Что ценнее: ветер или камень?
Оба бесценны!»
А вот что Малевич пишет о Кручёных: «Альфа заумного был, есть и будет Кручёных».
И ещё: «Одним из главных диагностиков и врачом поэзии считаю своего современника Алексея Кручёных, поставившего поэзию в заумь» [8] Из книги А. Кручёных «Взорваль».
.
Малевич и Кручёных, творя поэтические сборники и декларации, «слипались» иногда до того, что стихи были их коллективным творчеством, они цитировали друг друга как себя, и в целом как поэты друг из друга вырастали. Кручёных был послушнее Хлебникова, у него было меньше своих идей, и поэтому его идеи были отчасти наведёнными Малевичем. Самому же Малевичу поэтические идеи были не так лично дороги, чтобы дорожить их авторством, поэтому он отдал творчество словесное — на откуп Кручёных, который и развивал его в точности так, как только супрематист мог бы пожелать, и до той поры, пока он сам (Кручёных) этого желал. Его стихи 1916–1917 годов «формируют звуковые массы», то есть делают со звуком то, что Малевич делает с цветом, — обращает поэзию к беспредметности. Однако в итоге Малевичем в поэзии Кручёных не стал. Он не нашёл того небывалого, что в своей области нашёл Малевич.
«Новые поэты повели борьбу с мыслью, которая порабощала свободную букву и пыталась букву приблизить к идее звука (не музыки), — пишет Малевич Матюшину в 1916 году. — Отсюда безумная или заумная поэзия „дыр булл“ или „вздрывул“. Поэт оправдывался ссылками на хлыста Шишкова, на нервную систему, религиозный экстаз и этим хотел доказать правоту существования „дыр булл“. Но эти ссылки уводили поэта в тупик, сбивая его к тому же мозгу, к той же точке, что и раньше.

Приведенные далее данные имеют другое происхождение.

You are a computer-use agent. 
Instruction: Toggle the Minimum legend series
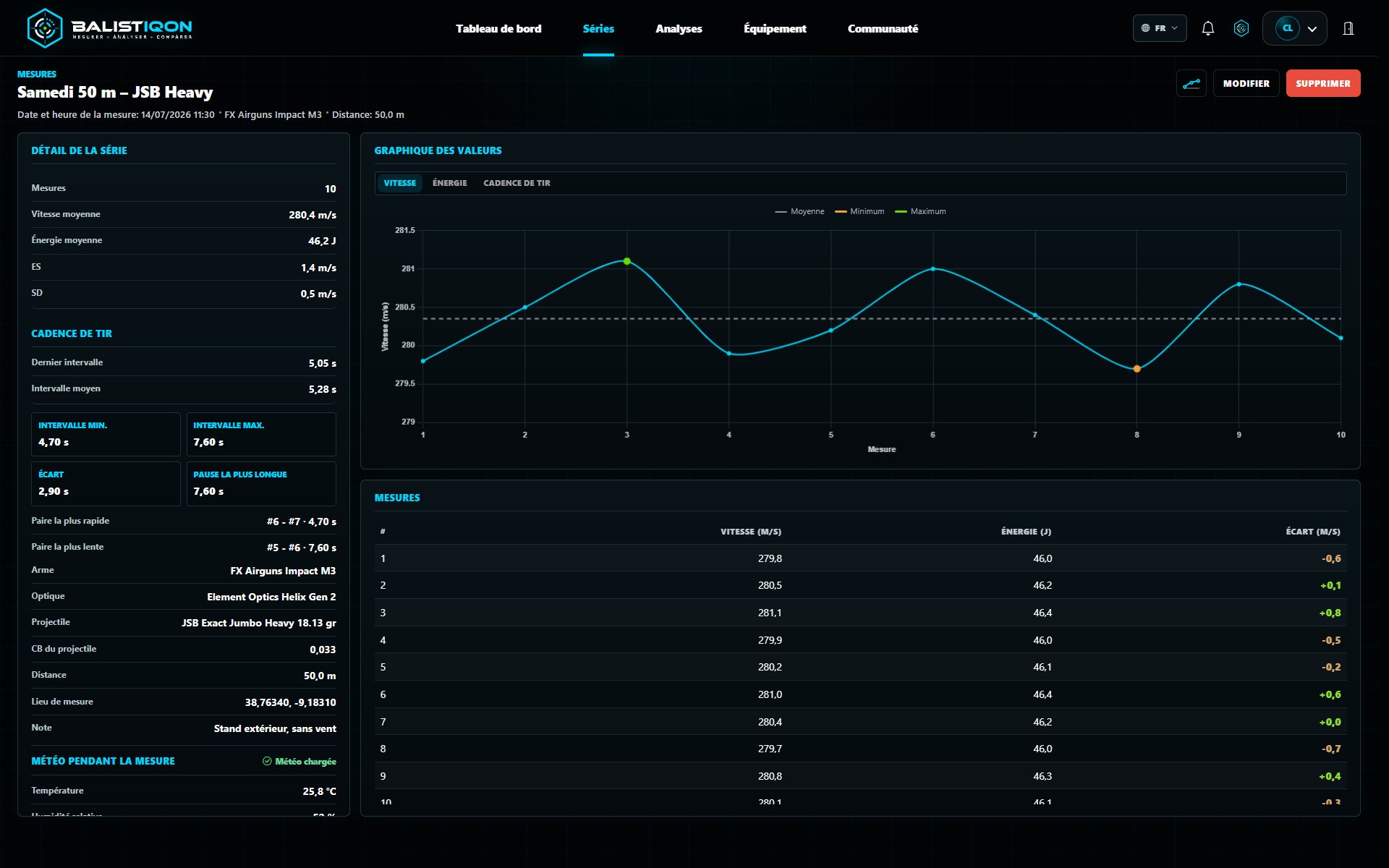point(859,211)
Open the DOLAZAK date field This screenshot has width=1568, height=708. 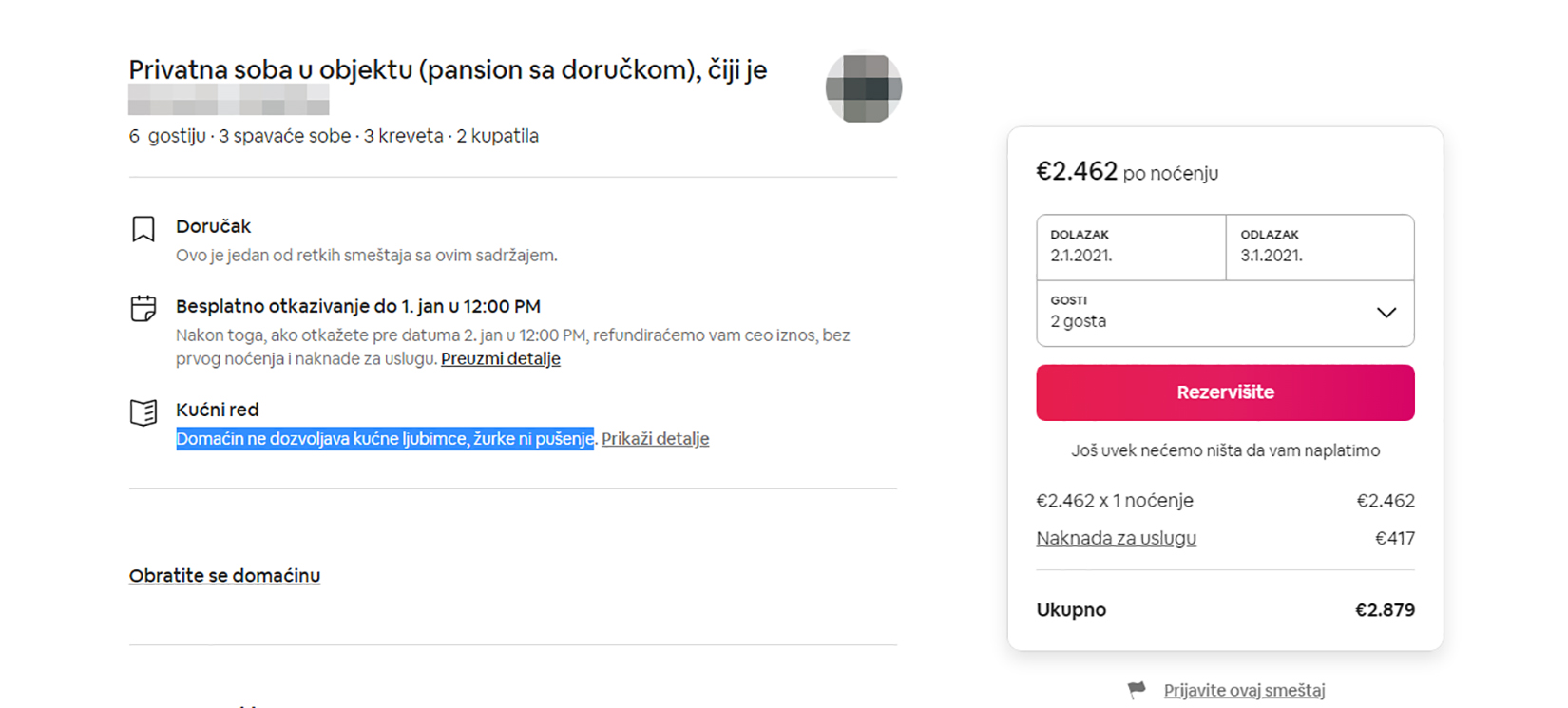[1130, 247]
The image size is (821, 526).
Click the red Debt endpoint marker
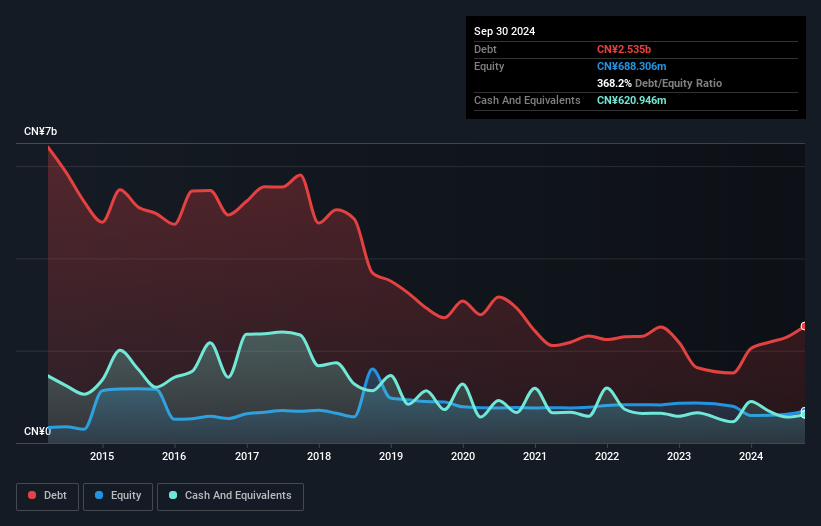[805, 326]
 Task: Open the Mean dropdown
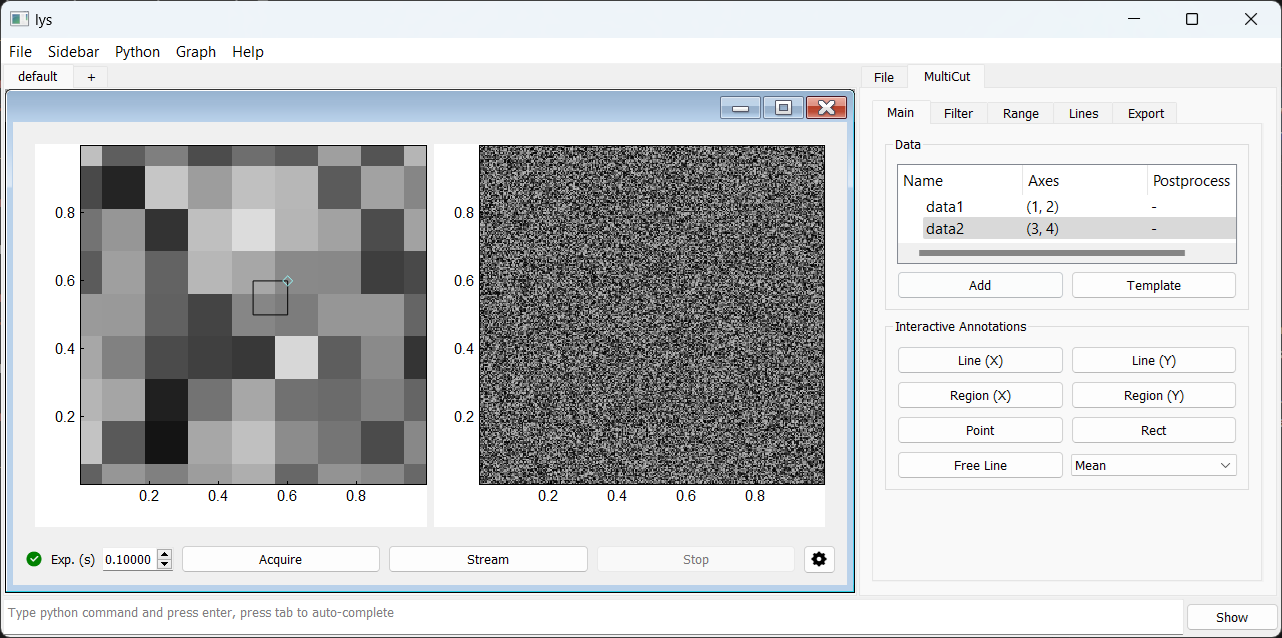[x=1153, y=465]
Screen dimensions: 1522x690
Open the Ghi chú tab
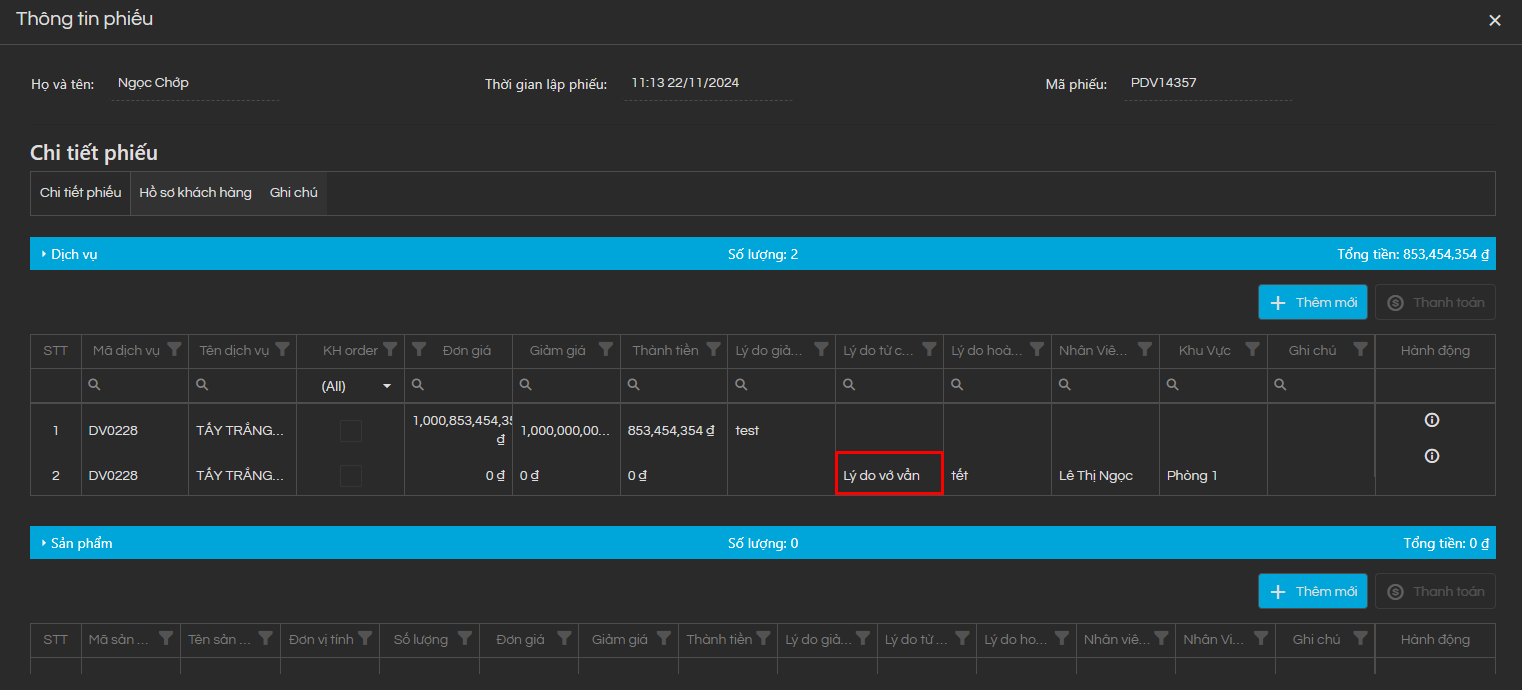[293, 193]
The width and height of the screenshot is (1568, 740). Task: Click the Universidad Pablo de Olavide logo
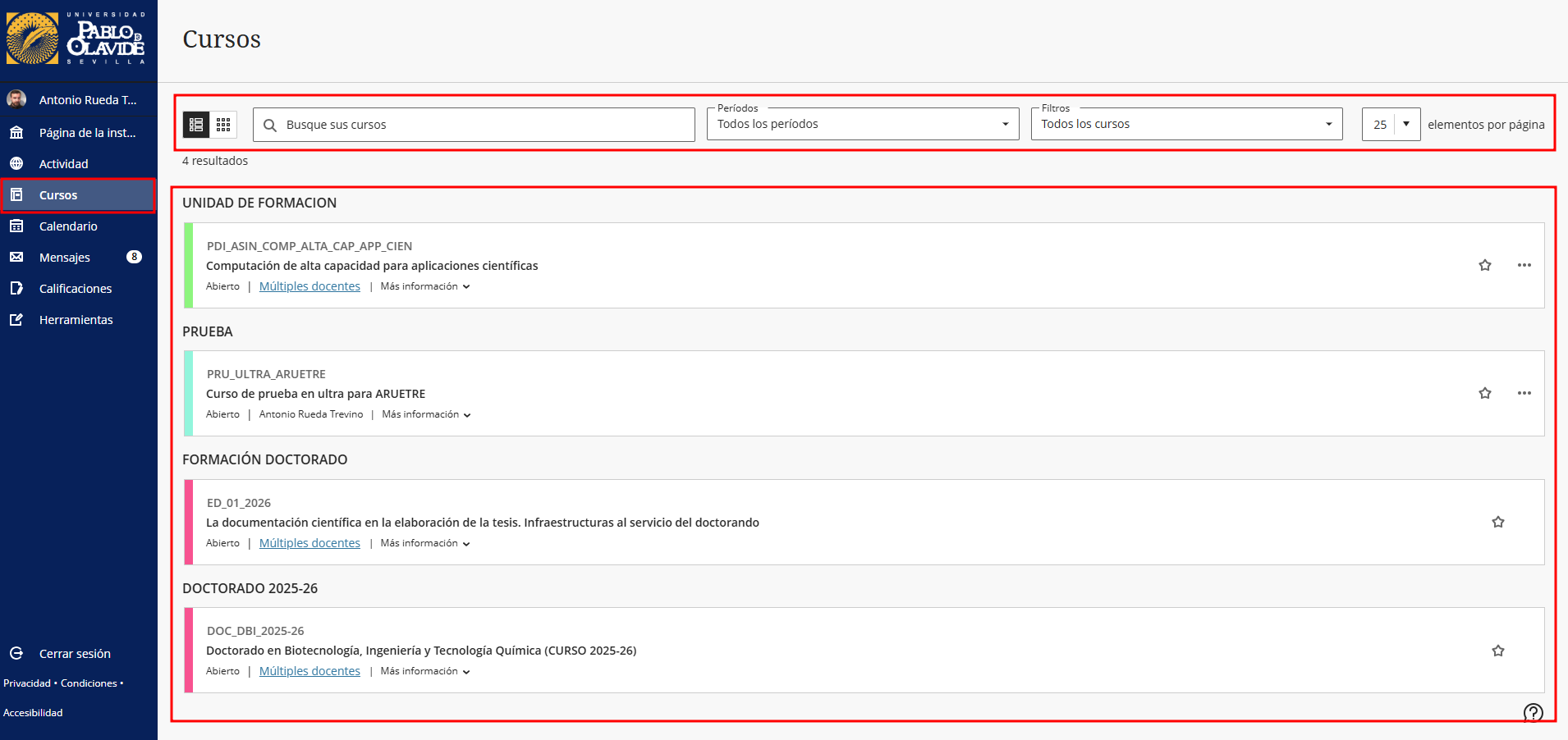[x=76, y=39]
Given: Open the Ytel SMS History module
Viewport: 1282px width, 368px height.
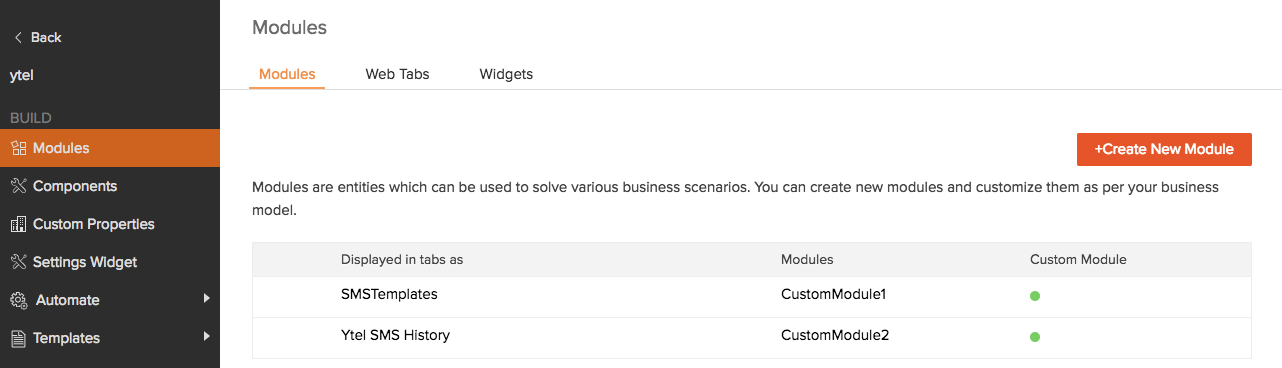Looking at the screenshot, I should click(x=395, y=335).
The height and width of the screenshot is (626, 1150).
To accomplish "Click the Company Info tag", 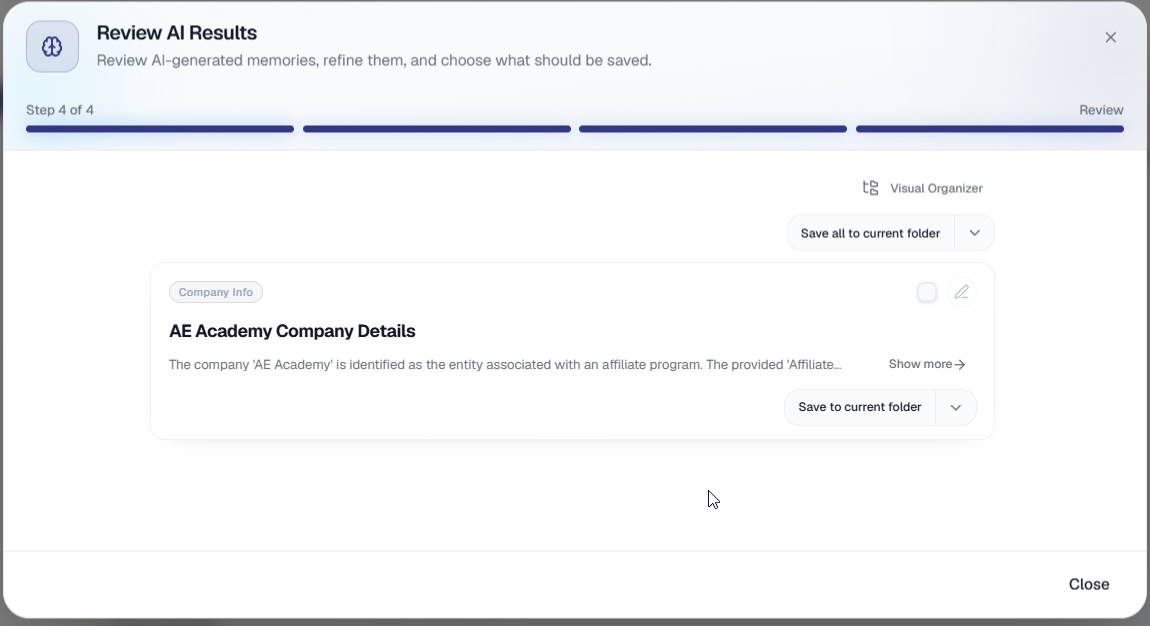I will [216, 292].
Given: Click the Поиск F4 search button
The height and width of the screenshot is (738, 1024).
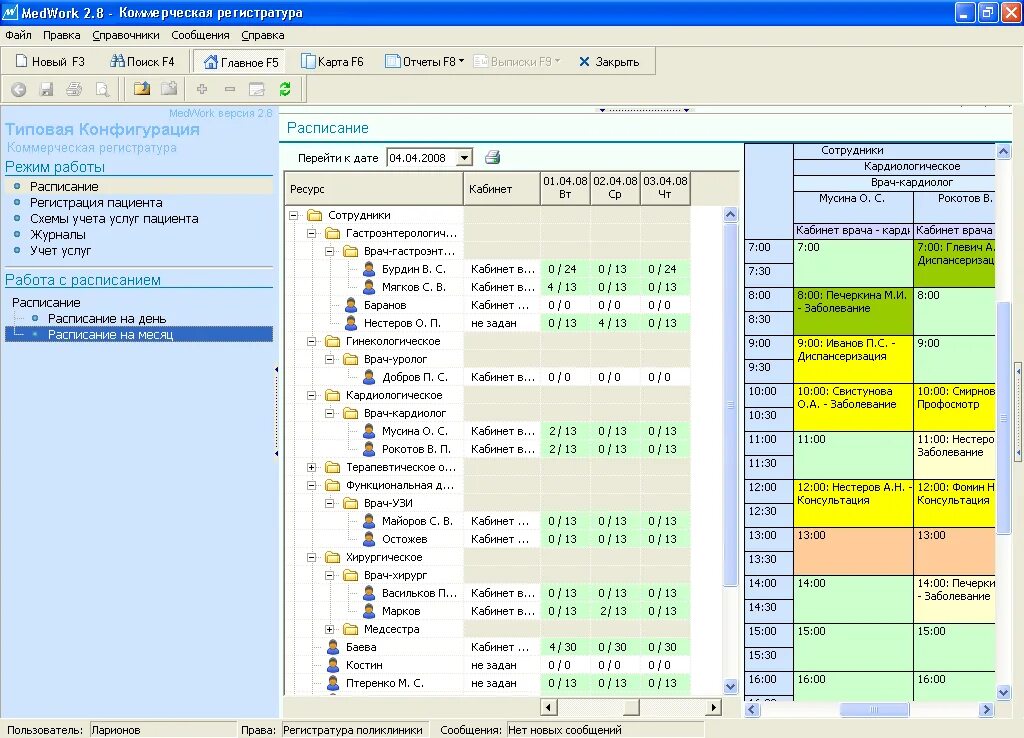Looking at the screenshot, I should [142, 61].
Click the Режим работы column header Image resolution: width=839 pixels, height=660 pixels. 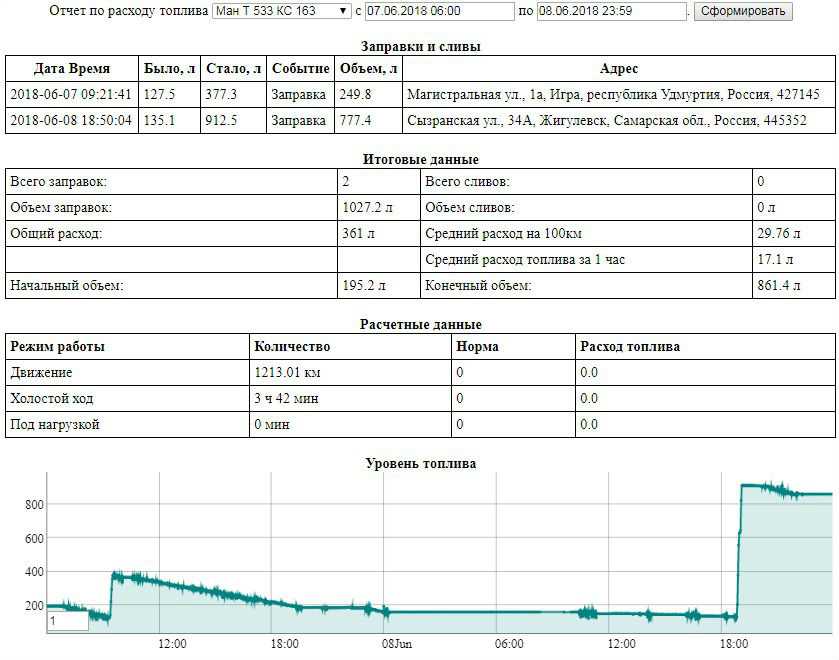tap(57, 347)
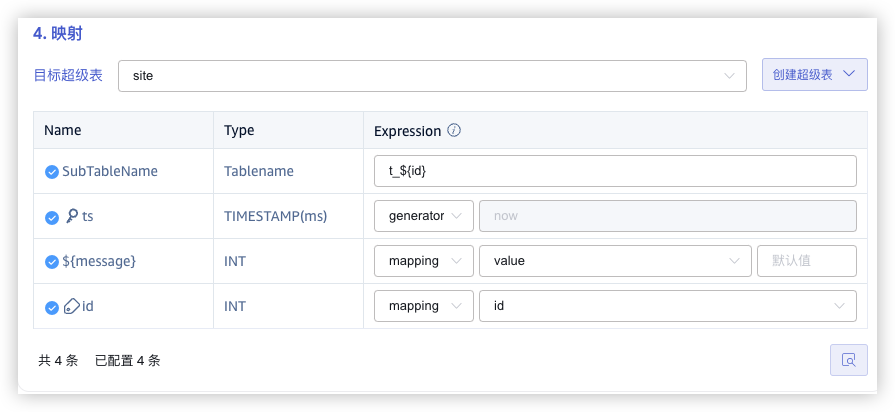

Поэту не удаётся выяснить причины освобождения буквы… Слово „как таковое“ должно быть перевоплощено „во что-то“, но это остаётся тёмным, и благодаря этому многие из поэтов, объявивших войну мысли, логике, принуждены были завязнуть в мясе старой поэзии (Маяковский, Бурлюк, Северянин, Каменский). Кручёных пока еще ведёт борьбу с этим мясом, не давая останавливаться ногам долго на одном месте, но „во что“ висит над ним. Не найдя „во что“, вынужден будет засосаться в то же мясо».
Это крайне точное замечание, точное и беспощадное. Ведь Малевичу удалось сделать то, что не удалось Кручёных, а он знал, что это должно быть сделано во всех областях искусства — поэзии, музыке, архитектуре. Да, в поэзии это кое-кому удастся, этот некто будет Малевичу близок — но это впредь будет уже не футуризм.